Le sénateur Robichaud : Je comprends, mais il y a une évaluation qui est effectuée suite à la décision afin de savoir si les gens qui sont concernés rencontrent les conditions. À ce moment-là, est-ce que ces groupes de discussion sont impliqués?
M. Hutton : Le conseil procède à l'évaluation de ses diverses politiques sur un cycle d'environ sept ans. Nous menons des discussions informelles avec les communautés avant de lancer le processus. Nous émettons un avis et avons une audience concernant une politique à venir.
Suite à ces politiques, nous pouvons quand même discuter avec les groupes une fois la décision prise. Les politiques sont mises en œuvre lors d'autres audiences additionnelles concernant le renouvellement des diverses sociétés. C'est une autre occasion pour les communautés d'intervenir et de faire des ajustements. Ce cycle se répète toutes les années. Si on retourne au début du cycle, lorsqu'on est rendu aux sept ans suivants, que fait le conseil? Il fait l'évaluation de la dernière politique à laquelle les communautés participent. C'est sur une période de longue haleine, mais c'est de cette façon que nous procédons.
Le sénateur Robichaud : Merci, madame la présidente.
[Traduction]
Le sénateur Buth : J'ai quelques questions concernant les émetteurs analogiques. Je ne suis pas certaine d'avoir bien compris l'enjeu.
Je suppose que les émetteurs analogiques sont utilisés dans les petites collectivités ou dans des collectivités plus isolées. Est-ce exact?
M. Hutton : En fait, il y a tout juste quelques années encore, toute la transmission — nous parlons ici de transmission télévisuelle — était analogique. Nous avons demandé à l'industrie d'effectuer la transition de la télévision analogique à la télévision numérique dans certains marchés, principalement les grands marchés. Nous l'avons en quelque sorte obligée. Cette conversion était essentielle au respect des politiques d'utilisation du spectre et des ententes de partage avec les États-Unis. Les politiques d'utilisation du spectre ont changé. Le spectre, autrefois réservé à la télévision, sert aujourd'hui à d'autres fins, notamment les téléphones intelligents et les services d'urgence. Par conséquent, dans l'intérêt du public, il fallait disposer d'une plus grande largeur de spectre. Les stations ont donc commencé à diffuser en numérique, ce qui a fait en sorte de libérer les ondes dans la plupart des grands marchés.
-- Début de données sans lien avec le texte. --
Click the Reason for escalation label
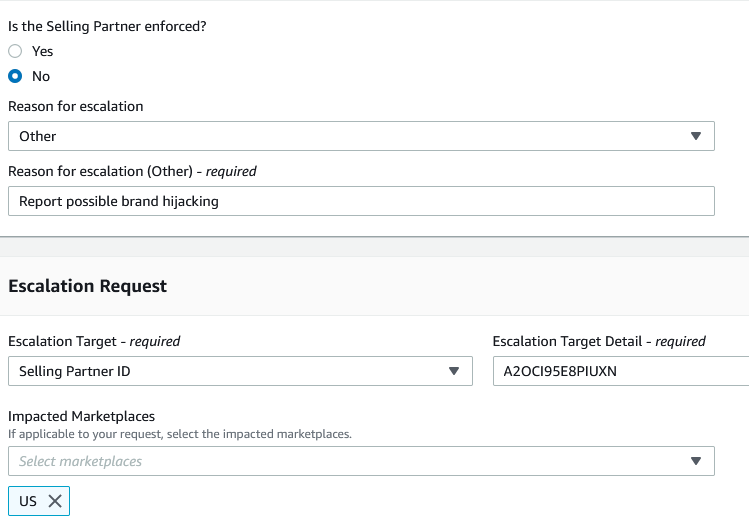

Nous avons demandé aux radiodiffuseurs — certains diront même que nous les avons obligés — de se convertir au numérique dans les grands marchés, notamment les capitales provinciales et les marchés desservis par plus d'un radiodiffuseur, de façon à ce que les Canadiens puissent être une minute en mode numérique et l'autre en mode analogique. Par conséquent, la plupart des grandes villes se sont toutes converties, ce qui n'est pas le cas des régions plus rurales. Les 22 émetteurs dont nous avons parlé dans la déclaration se trouvent tous dans des marchés relativement grands, que nous appelons les marchés tenus de se convertir au numérique.
Le sénateur Buth : Les téléspectateurs pourraient-ils perdre l'accès aux signaux en direct après le passage à la télévision numérique dans les petits marchés?
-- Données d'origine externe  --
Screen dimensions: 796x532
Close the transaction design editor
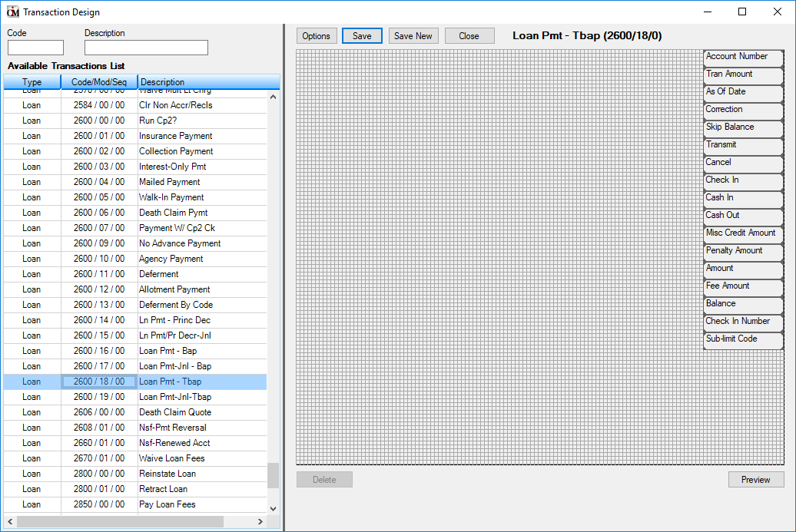click(x=469, y=35)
M. Hutton : Lorsqu'un radiodiffuseur passe de l'analogique au numérique, il y a naturellement un processus à suivre afin que tout le monde en soit informé. Si vous recevez les signaux par le câble ou le satellite, le passage au numérique n'entraîne pas de changement pour vous. Le passage au numérique pourrait toucher les téléspectateurs qui captent les signaux des stations de télévision en direct au moyen d'une antenne. Ces téléspectateurs risquent d'avoir besoin d'un téléviseur équipé d'un syntoniseur numérique. Si vous avez une télévision à écran plat et un syntonisateur numérique, vous n'avez probablement rien à faire. Toutefois, si vous avez une télévision plus traditionnelle et pas de syntonisateur numérique, vous devrez envisager l'achat d'un convertisseur numérique-analogique que vous insérerez entre votre antenne et votre téléviseur et qui captera des signaux de télévision numérique par ondes hertziennes et les convertira en signaux analogiques affichables sur votre téléviseur analogique ordinaire.
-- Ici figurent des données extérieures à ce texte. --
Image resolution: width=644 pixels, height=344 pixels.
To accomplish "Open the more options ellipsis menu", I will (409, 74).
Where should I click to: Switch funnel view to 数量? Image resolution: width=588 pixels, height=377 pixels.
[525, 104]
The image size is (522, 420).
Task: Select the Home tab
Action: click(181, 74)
Le sénateur Buth : On fait de la discrimination à l'endroit de ceux qui ne possèdent pas d'équipement télévisuel moderne. Toutefois, si vous êtes équipés, il ne devrait y avoir aucun problème, n'est-ce pas?
M. Hutton : Cela ne devrait pas. Il est ici question de physique et d'ondes radioélectriques. La transmission analogique est obstruée par les montagnes, contrairement à la transmission numérique. Il y a des changements sur les plans de la réception et possiblement de la force des signaux émis par le radiodiffuseur. Il peut arriver qu'on perde le service. Le conseil prend cette question très au sérieux et en a avisé la population. Elle a proposé d'autres options permettant aux Canadiens qui perdraient autrement leurs signaux d'avoir accès à un service par satellite gratuit.
Le sénateur Buth : Dans ce cas, pourquoi la SRC ne commence-t-elle pas à diffuser en numérique dans ses 22 marchés?
M. Hutton : Étant donné que des représentants de la société vont comparaître plus tard, je vais les laisser s'exprimer sur cette question. Je dirais que de façon générale, tous les radiodiffuseurs ont fait la conversion dans les marchés tenus de se convertir et, dans certains cas, ils ont choisi d'arrêter la diffusion. C'est une question de rentabilisation. Compte tenu du nombre d'abonnés aux services de télévision par câble ou par satellite, la proportion des téléspectateurs qui seront touchés par le passage au numérique est plutôt petite. Il faut toutefois réaliser une analyse de rentabilisation dans le cas d'une grande ville, parce que 5 p. 100 de la ville de Toronto, cela fait quand même beaucoup de gens. En revanche, dans une ville de 50 000 habitants, il est plus difficile de justifier les 200 000 $ à 1 million de dollars nécessaires pour mettre à niveau un émetteur.
[Français]
Le sénateur De Bané : M. Hutton, si on fait une ventilation des nouvelles à Radio-Canada en quatre groupes, il y a les nouvelles concernant le Québec, les nouvelles internationales, les nouvelles concernant le Canada et les nouvelles concernant les provinces canadiennes hors Québec. Avez-vous une idée approximative du pourcentage de temps alloué à chacun de ces quatre groupes?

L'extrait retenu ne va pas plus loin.